*Problem statement*
Return, word for word, the lines of the material below from the line containing "[Se connecter] (335, 23)" up to and including the line containing "Piškotki (244, 2430)". Leave any pictures out of your answer.

*Dataset records*
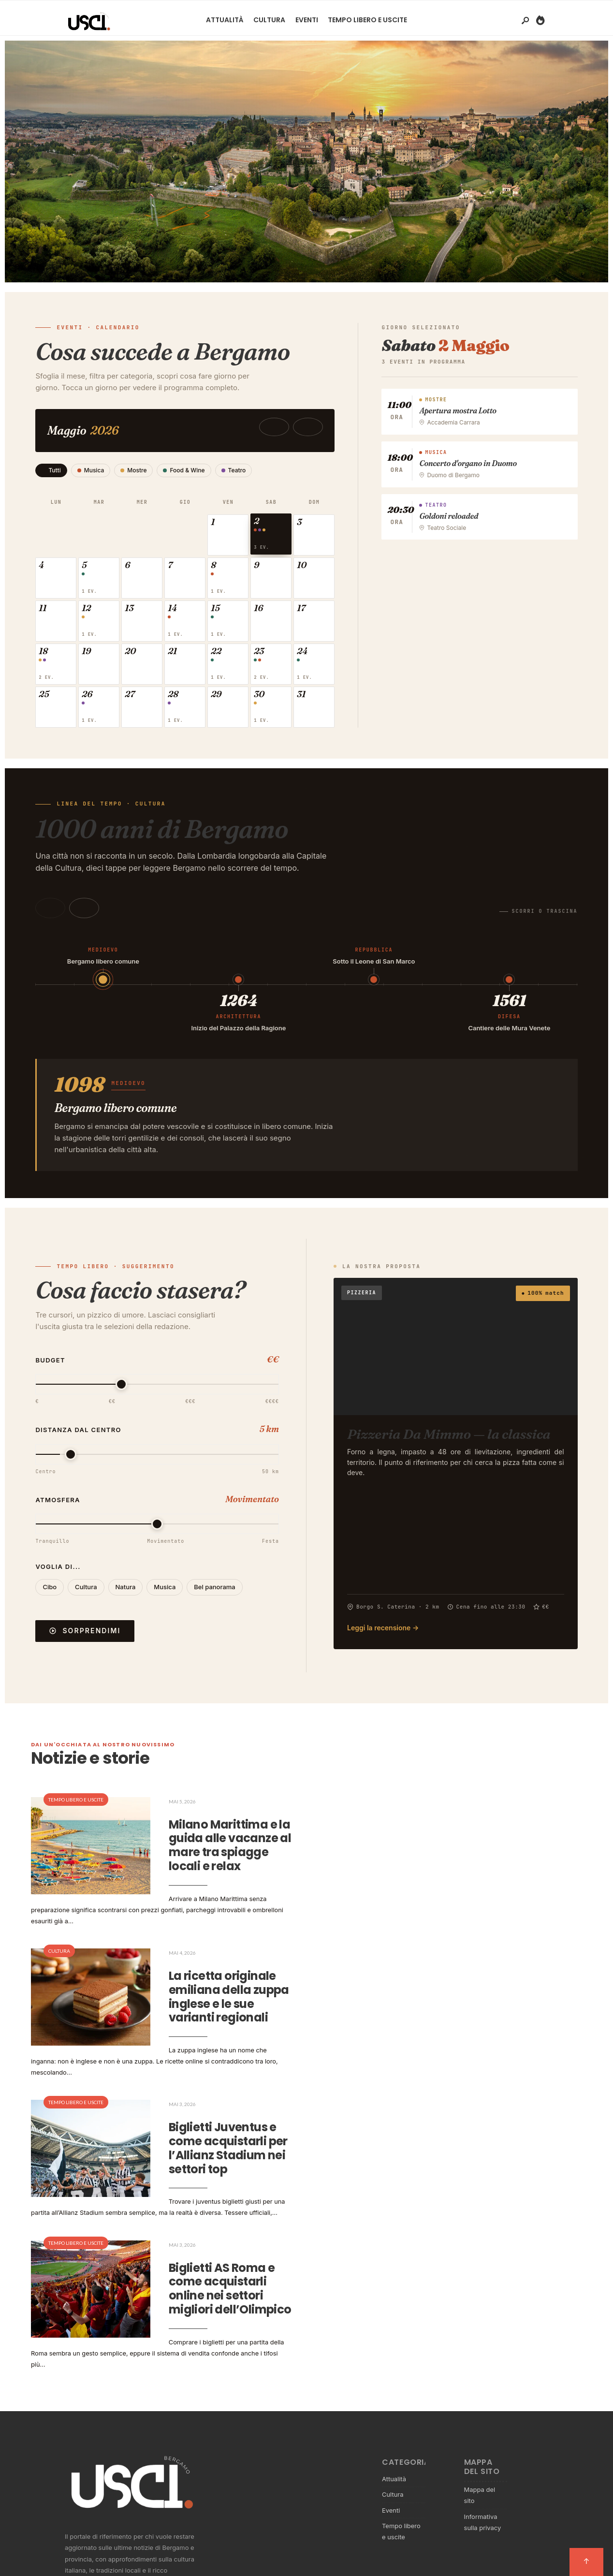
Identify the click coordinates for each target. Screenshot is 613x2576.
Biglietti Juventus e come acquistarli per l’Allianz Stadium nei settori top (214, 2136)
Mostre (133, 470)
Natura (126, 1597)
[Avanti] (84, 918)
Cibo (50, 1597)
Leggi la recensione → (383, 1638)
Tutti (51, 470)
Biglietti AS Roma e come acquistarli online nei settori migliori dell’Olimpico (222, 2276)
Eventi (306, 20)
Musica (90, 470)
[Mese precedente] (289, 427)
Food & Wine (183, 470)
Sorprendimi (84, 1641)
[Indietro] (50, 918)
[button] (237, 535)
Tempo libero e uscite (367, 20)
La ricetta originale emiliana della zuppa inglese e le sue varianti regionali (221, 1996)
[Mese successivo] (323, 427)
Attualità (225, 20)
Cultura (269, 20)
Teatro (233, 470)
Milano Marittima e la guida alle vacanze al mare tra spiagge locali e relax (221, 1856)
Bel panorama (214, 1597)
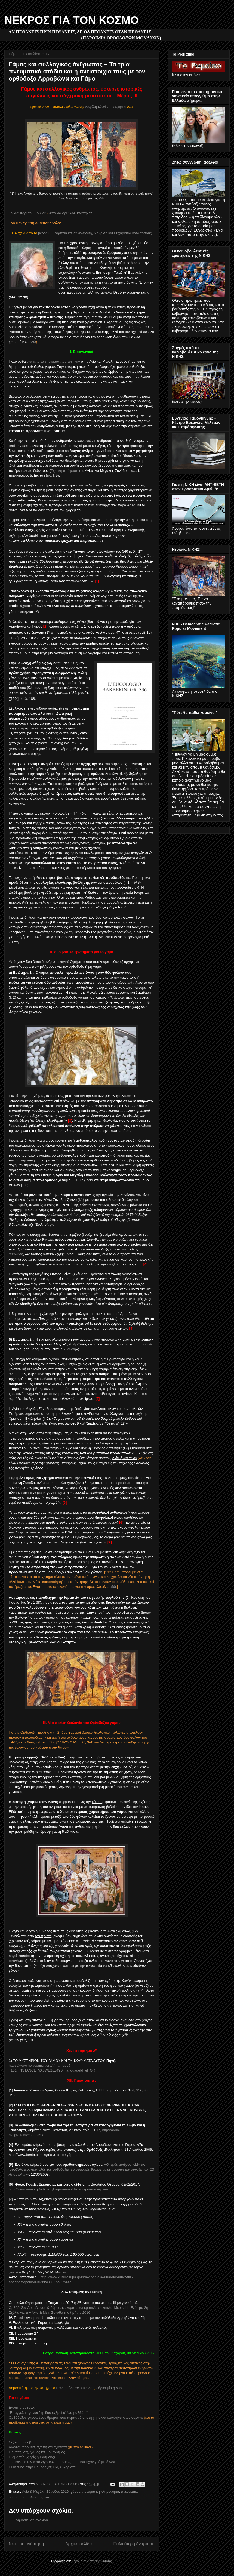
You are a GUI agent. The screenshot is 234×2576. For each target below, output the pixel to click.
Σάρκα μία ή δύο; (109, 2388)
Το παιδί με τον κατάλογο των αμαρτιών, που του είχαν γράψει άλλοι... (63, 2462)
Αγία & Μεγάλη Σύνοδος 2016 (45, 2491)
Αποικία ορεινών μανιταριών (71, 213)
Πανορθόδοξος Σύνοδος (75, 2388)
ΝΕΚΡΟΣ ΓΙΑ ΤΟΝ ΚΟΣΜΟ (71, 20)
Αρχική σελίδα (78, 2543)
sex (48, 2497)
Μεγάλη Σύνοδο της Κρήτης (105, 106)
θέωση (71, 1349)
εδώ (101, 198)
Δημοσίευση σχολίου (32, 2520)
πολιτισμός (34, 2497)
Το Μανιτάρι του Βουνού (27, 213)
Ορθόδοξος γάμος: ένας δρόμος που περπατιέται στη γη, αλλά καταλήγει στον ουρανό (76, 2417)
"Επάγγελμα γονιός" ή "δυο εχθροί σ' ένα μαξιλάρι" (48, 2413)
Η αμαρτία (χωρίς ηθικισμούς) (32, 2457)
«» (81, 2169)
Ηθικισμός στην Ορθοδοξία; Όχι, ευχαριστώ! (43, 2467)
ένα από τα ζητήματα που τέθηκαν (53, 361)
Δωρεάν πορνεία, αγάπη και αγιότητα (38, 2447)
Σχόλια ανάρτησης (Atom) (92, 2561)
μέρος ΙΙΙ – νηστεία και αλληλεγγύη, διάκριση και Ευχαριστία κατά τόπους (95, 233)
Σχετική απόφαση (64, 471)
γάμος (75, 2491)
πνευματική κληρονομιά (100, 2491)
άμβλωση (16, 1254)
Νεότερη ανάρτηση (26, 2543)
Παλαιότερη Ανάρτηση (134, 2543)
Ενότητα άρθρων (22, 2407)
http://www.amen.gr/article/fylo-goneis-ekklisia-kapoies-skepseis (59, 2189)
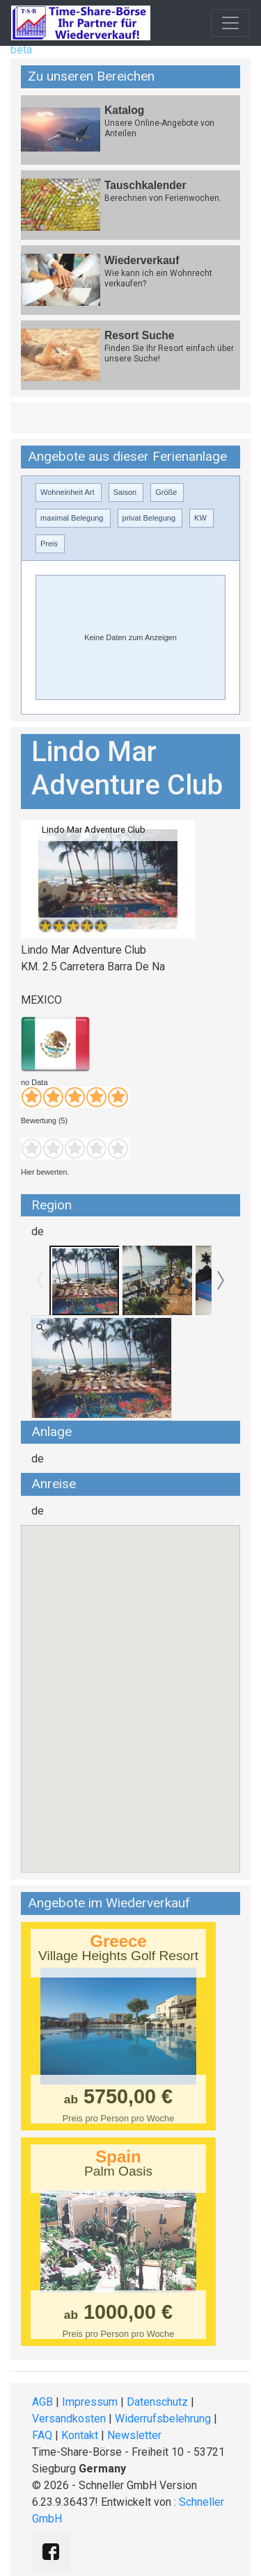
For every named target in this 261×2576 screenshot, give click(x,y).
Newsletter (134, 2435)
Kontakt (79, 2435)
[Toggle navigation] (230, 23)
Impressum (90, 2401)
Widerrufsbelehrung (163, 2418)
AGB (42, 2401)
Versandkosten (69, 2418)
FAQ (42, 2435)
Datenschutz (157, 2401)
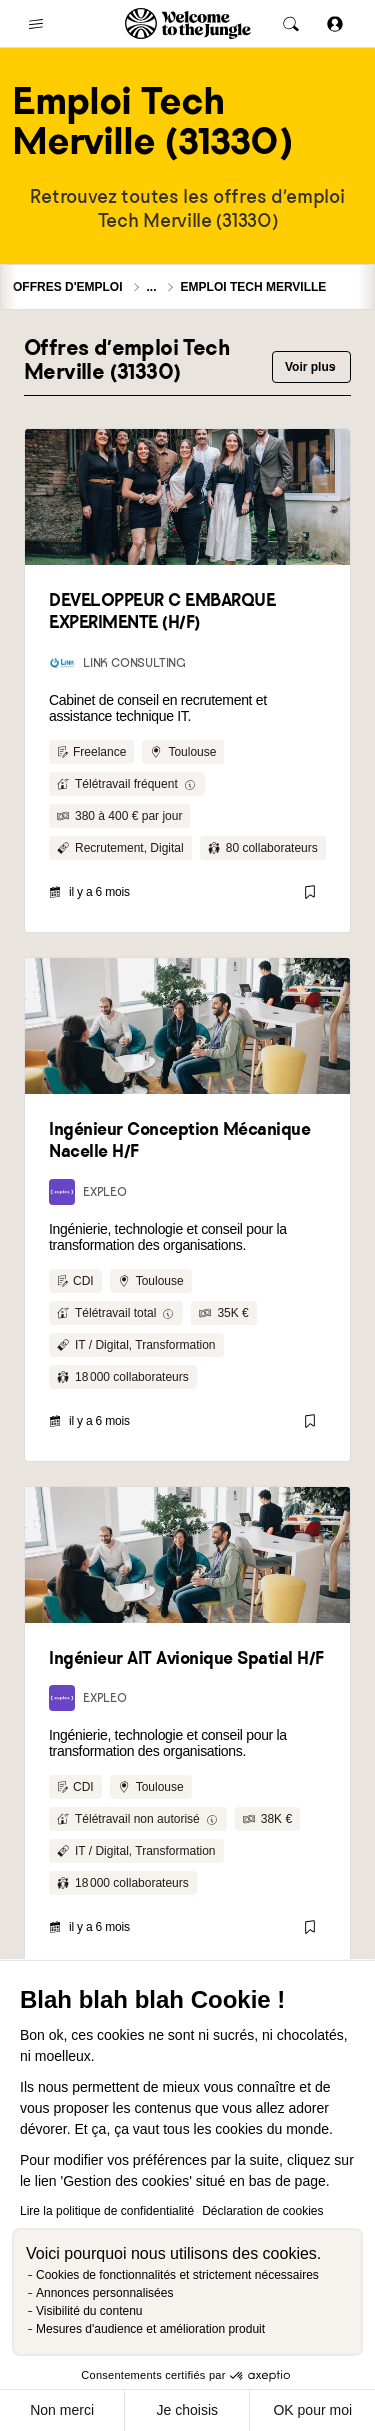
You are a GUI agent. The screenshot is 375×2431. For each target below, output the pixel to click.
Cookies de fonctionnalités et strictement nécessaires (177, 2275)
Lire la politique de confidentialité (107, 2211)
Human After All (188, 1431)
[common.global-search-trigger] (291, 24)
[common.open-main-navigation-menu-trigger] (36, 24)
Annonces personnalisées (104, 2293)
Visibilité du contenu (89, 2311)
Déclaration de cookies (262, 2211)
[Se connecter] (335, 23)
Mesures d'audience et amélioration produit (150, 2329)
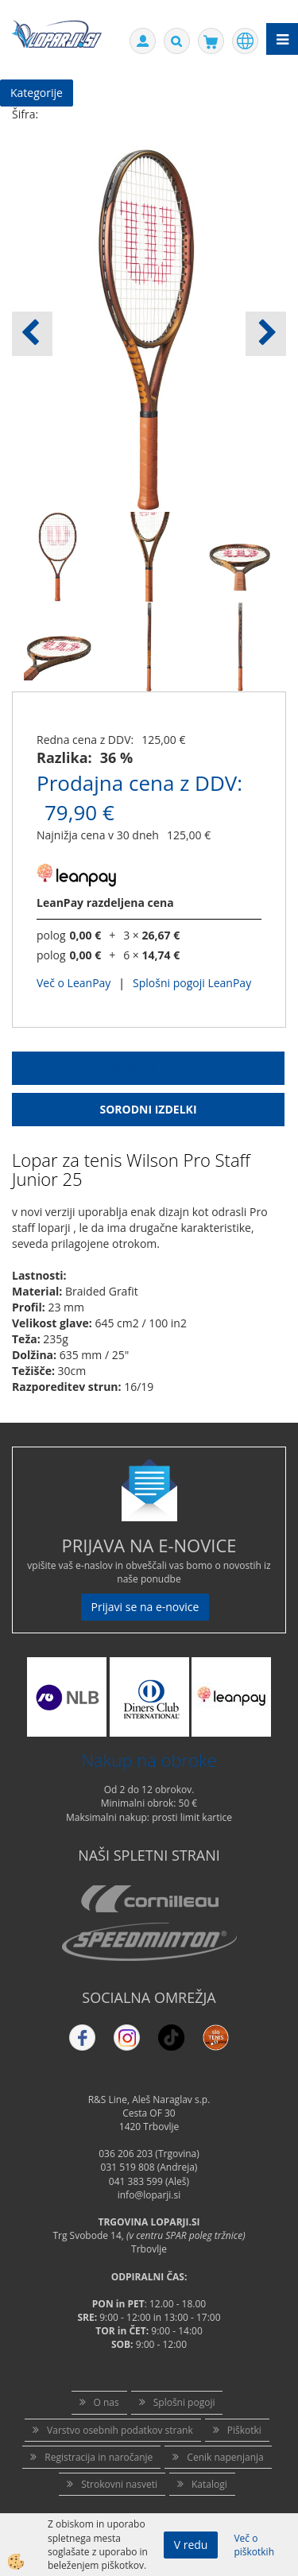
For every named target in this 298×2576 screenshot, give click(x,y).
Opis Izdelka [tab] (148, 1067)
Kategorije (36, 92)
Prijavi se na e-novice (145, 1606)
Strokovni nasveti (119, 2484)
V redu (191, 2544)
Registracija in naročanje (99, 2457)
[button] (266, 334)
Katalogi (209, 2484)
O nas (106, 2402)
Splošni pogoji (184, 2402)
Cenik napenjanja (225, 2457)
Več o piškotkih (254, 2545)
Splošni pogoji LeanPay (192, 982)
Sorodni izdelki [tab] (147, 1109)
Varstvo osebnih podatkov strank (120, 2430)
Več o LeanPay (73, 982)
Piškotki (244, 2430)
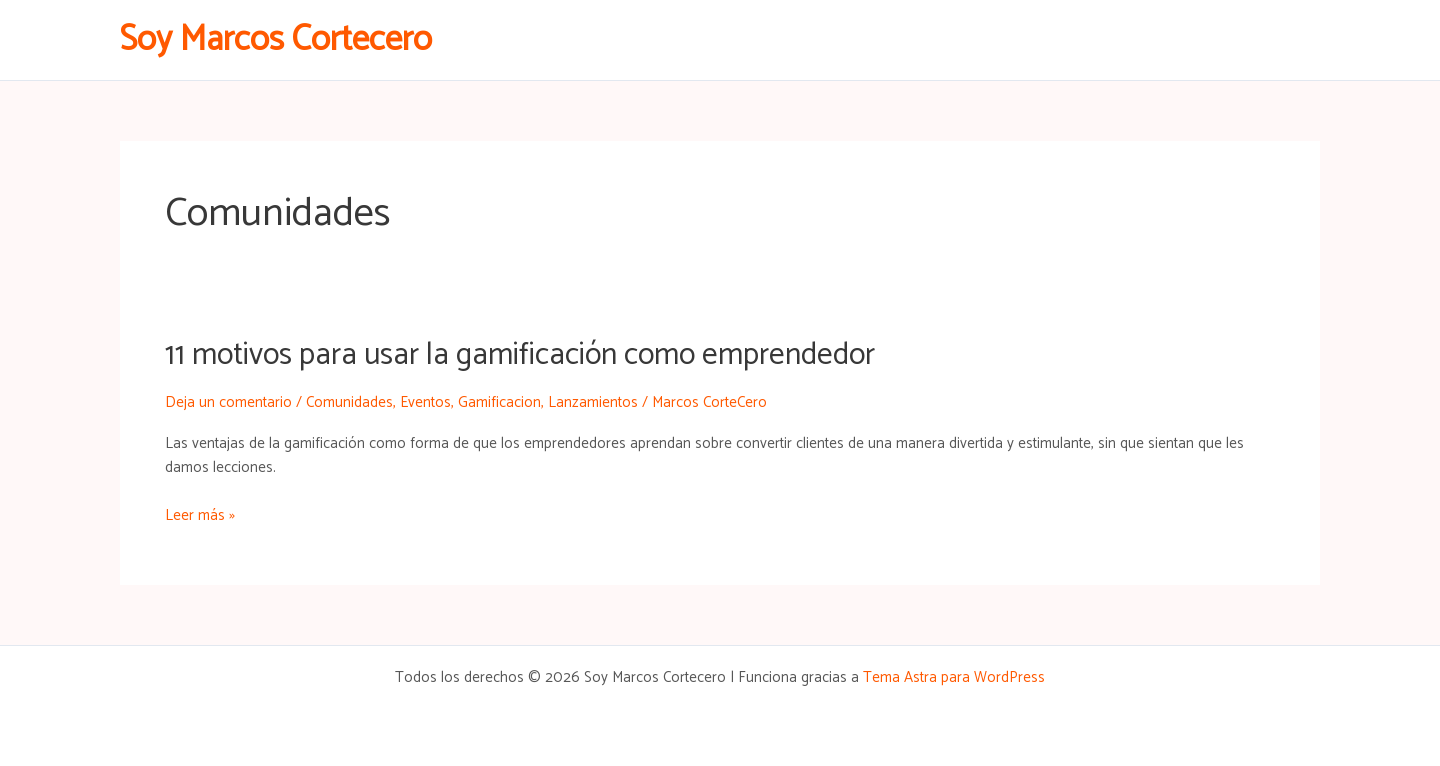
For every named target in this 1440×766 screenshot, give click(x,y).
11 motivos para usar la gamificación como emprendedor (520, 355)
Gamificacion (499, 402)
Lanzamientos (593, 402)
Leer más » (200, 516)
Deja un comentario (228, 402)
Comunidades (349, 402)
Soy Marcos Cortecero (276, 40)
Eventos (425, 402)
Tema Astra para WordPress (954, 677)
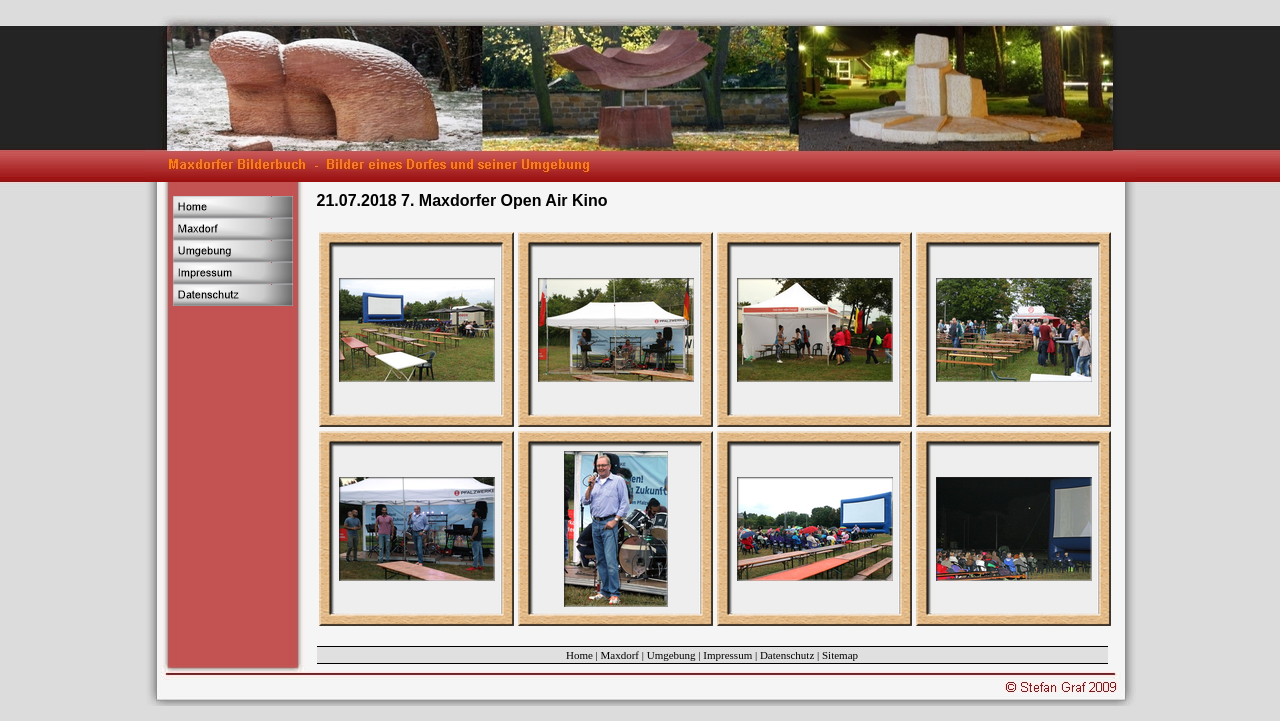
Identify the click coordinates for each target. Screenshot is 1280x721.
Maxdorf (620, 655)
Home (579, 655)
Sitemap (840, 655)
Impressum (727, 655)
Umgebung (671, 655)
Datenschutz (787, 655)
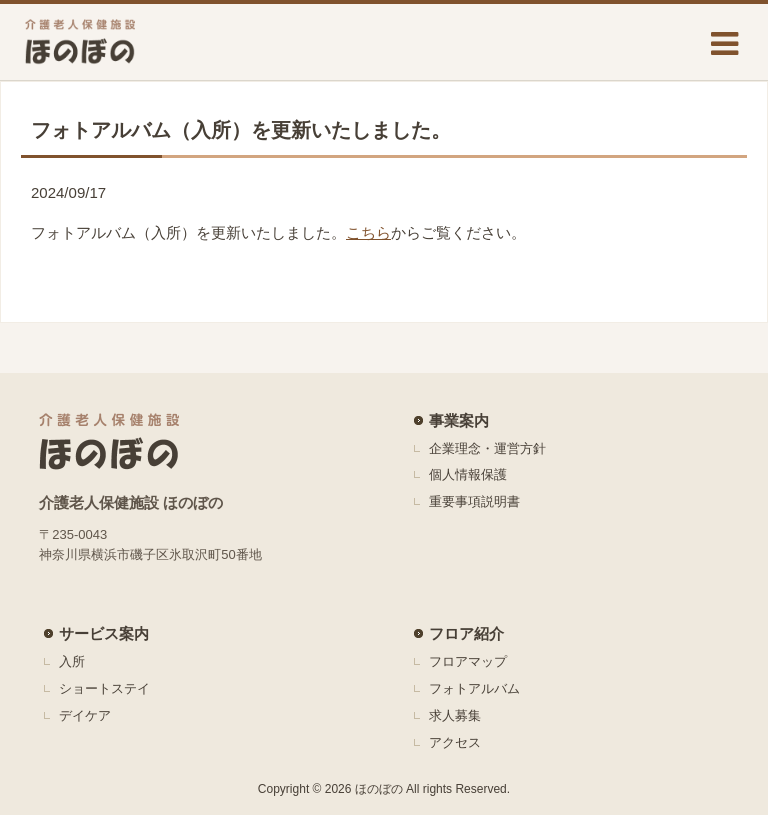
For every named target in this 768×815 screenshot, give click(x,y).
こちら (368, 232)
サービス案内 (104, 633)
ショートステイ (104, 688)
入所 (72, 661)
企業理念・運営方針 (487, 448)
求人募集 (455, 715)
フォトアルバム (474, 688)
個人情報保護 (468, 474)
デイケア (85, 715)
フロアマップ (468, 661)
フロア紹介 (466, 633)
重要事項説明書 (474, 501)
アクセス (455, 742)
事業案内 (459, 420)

*Expected answer*
[Se connecter] (335, 23)
Mesures d'audience et amélioration produit (150, 2329)
For every named target in this 298×2576 screenshot, give click(x,y).
Opis Izdelka [tab] (148, 1067)
Kategorije (36, 92)
Prijavi se na e-novice (145, 1606)
Strokovni nasveti (119, 2484)
V redu (191, 2544)
Registracija in naročanje (99, 2457)
[button] (266, 334)
Katalogi (209, 2484)
O nas (106, 2402)
Splošni pogoji (184, 2402)
Cenik napenjanja (225, 2457)
Več o piškotkih (254, 2545)
Splošni pogoji LeanPay (192, 982)
Sorodni izdelki [tab] (147, 1109)
Varstvo osebnih podatkov strank (120, 2430)
Več o LeanPay (73, 982)
Piškotki (244, 2430)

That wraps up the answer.